Hurt anew, she hugged her arms around her. “As I’ve caused complications in your life, Lord Saxon?” she asked.
He studied her, the tenderness of their past nights together nowhere in evidence. “We’ve complicated each other’s lives, I fear, sweetheart, as well you know. Remember, we said from the beginning that our coming together was but a form of madness.”
“’Twas madness and that’s the end of it?” A trembling had begun somewhere in her middle, but her pride didn’t want to let him see how terribly the widening breach was affecting her.
He took in a deep breath. “We knew the end would come and soon. If you’d as lief it be now, I’ll honor your wishes.”
How had they come to this? Ellen wondered, her stomach twisting with sudden anguish. She should have kept quiet and let him kiss her, let him make love to her. But if he was unwilling to share any part of his life with her beyond this bed, of what use was their coming together? Perhaps he was right. If her heart was to be split apart, it might as well be like a knife thrust, quick and sure.
He awaited her answer without speaking, sitting beside her stiffly on the hard cot.
“So be it,” she said in a low voice.
He turned his head toward her. “You’d have me leave?” There was not the least softening of his features.
“Aye,” she said.
Without a moment’s hesitation, he gave a curt nod, then stood and walked out of the room. She waited a full minute, until the echo of his steps in the corridor had completely faded, before she let fall the first tear.
Connor had a number of informants within the ranks of the castle guards, mostly Saxons who had been recruited before Lyonsbridge was given to Lord Wakelin. Some even had families still in the village. When they had come to Connor during the worst days of Sir William’s rule, saying that they had decided to resign their posts, Connor had convinced the men to stay. He knew that it helped the Saxon cause to have friends on the other side, even if the men were sometimes forced to actions they didn’t want to take.
Connor himself had always been able to move in and out of the castle with relative ease, and continued to do so in spite of his outlaw status. He was familiar with every crack and cranny of the castle complex and knew which gates were manned at which hours.
In the tension-filled days wh
ile he and Martin put together a defense for John Cooper, he passed restlessly from the castle to the abbey, then on a secret visit to the village and off to the coast to check with the outlaws who were still hiding out in the caves there.
It was only during the long nights with Ellen, while he and the Norman beauty lost themselves in shared passion, that he’d been able to forget this new crisis facing his people.

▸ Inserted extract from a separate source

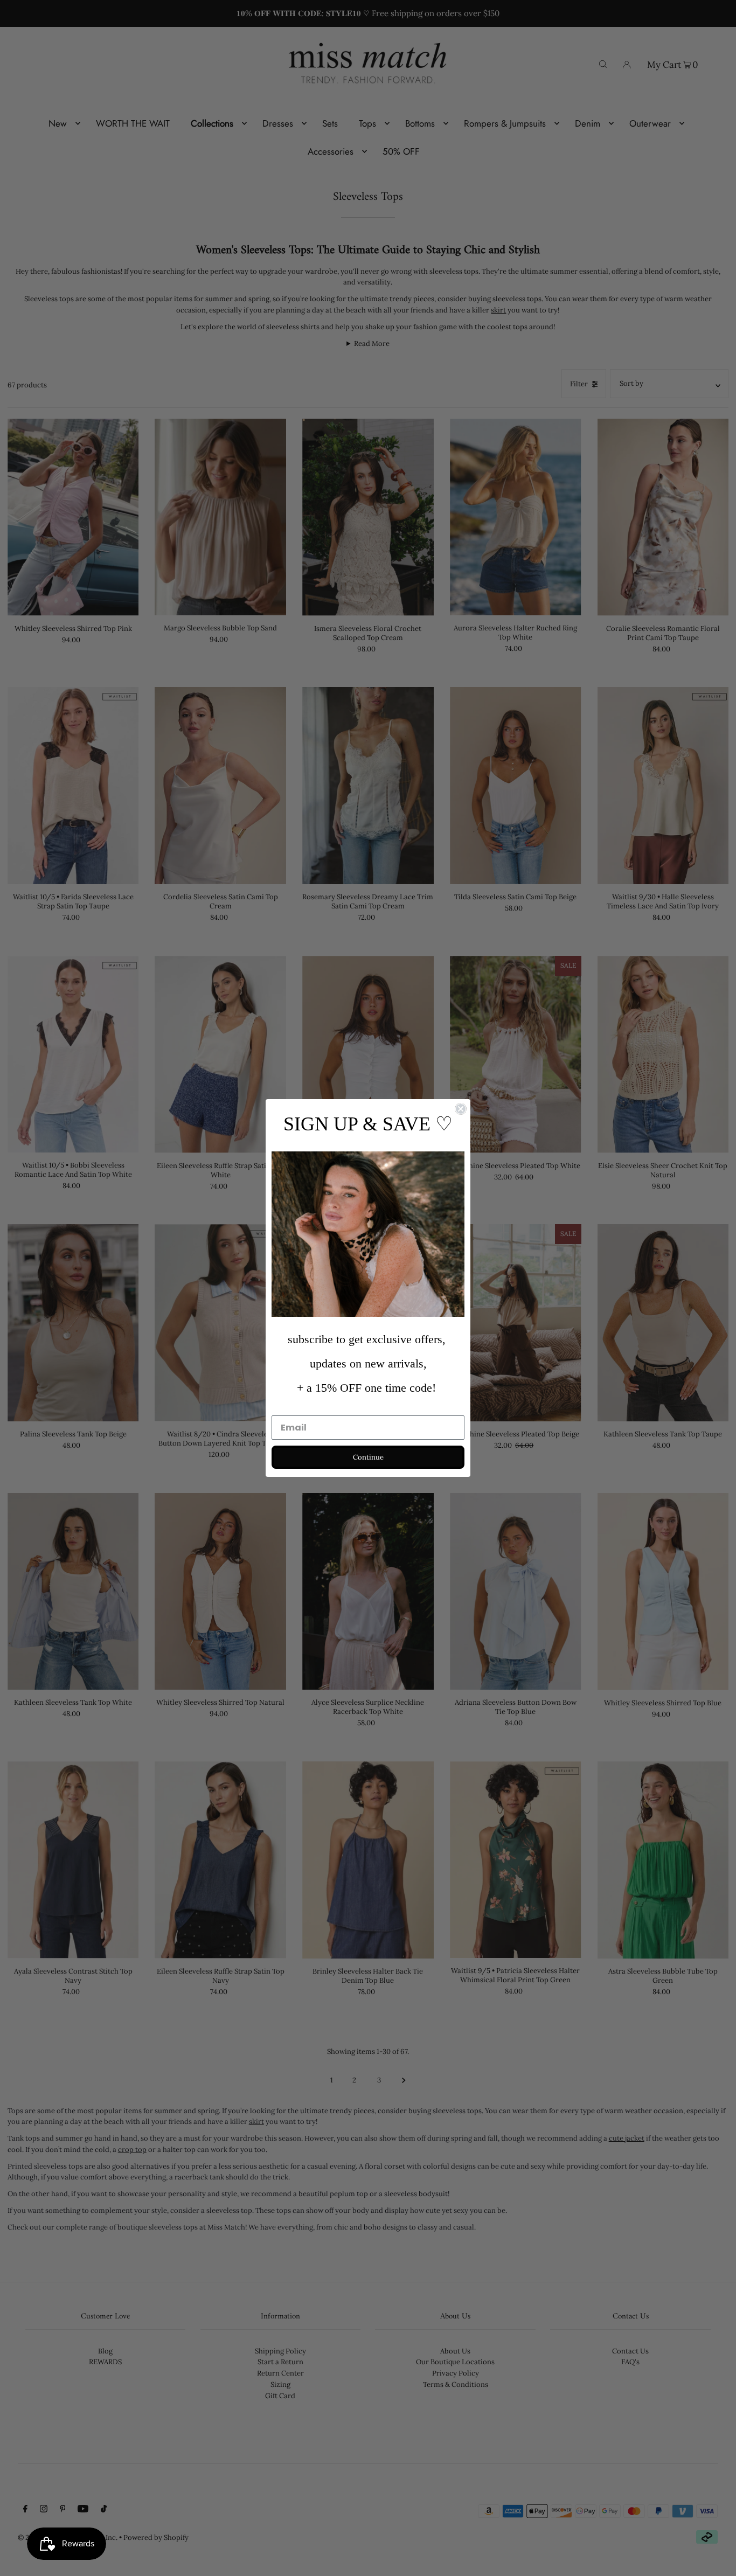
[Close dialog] (460, 1108)
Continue (368, 1457)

Now that was ended. He’d known that their time was measured, a few precious hours in which their divergent lives intersected. There could be nothing beyond. He had his responsibilities in Lyonsbridge, and Ellen’s destiny was elsewhere, back in Europe with a rich nobleman, perhaps a prince.
Nevertheless, he hadn’t been prepared for the swiftness of the end, nor for the ache it left in his midsection. It had stayed with him all day, nagging misery from the pit of his stomach all the way up to his jawbone.
Hidden in a rarely used outbuilding that had once served as an armory, Connor was waiting to meet a soldier named Werrold, who was cousin to Sarah’s page boy suitor, Rolf. Rusted pieces of armor lay in disorderly heaps around him. They should be melted down and put to better use, he thought, suddenly ashamed at how the castle had been neglected in the years since his parents’ deaths. Ellen had been right about that, and her campaign to clean up and renovate the place had been laudable.
Perhaps when the issue of Booth’s death was resolved, she would agree to stay and finish the task, though Connor knew it would be painful to have her as close as a stone’s throw, yet not his, ever again.
He picked up a pike from the pile of metal and twisted it, studying the wicked-looking hooked point at its end. What barbarians men were to use such things against one another, he mused, then blinked in surprise at his own thoughts. He’d always held that his commitment to peace in the land stemmed from his promise to his mother, but all at once he realized that it somehow had become an even deeper part of his spirit.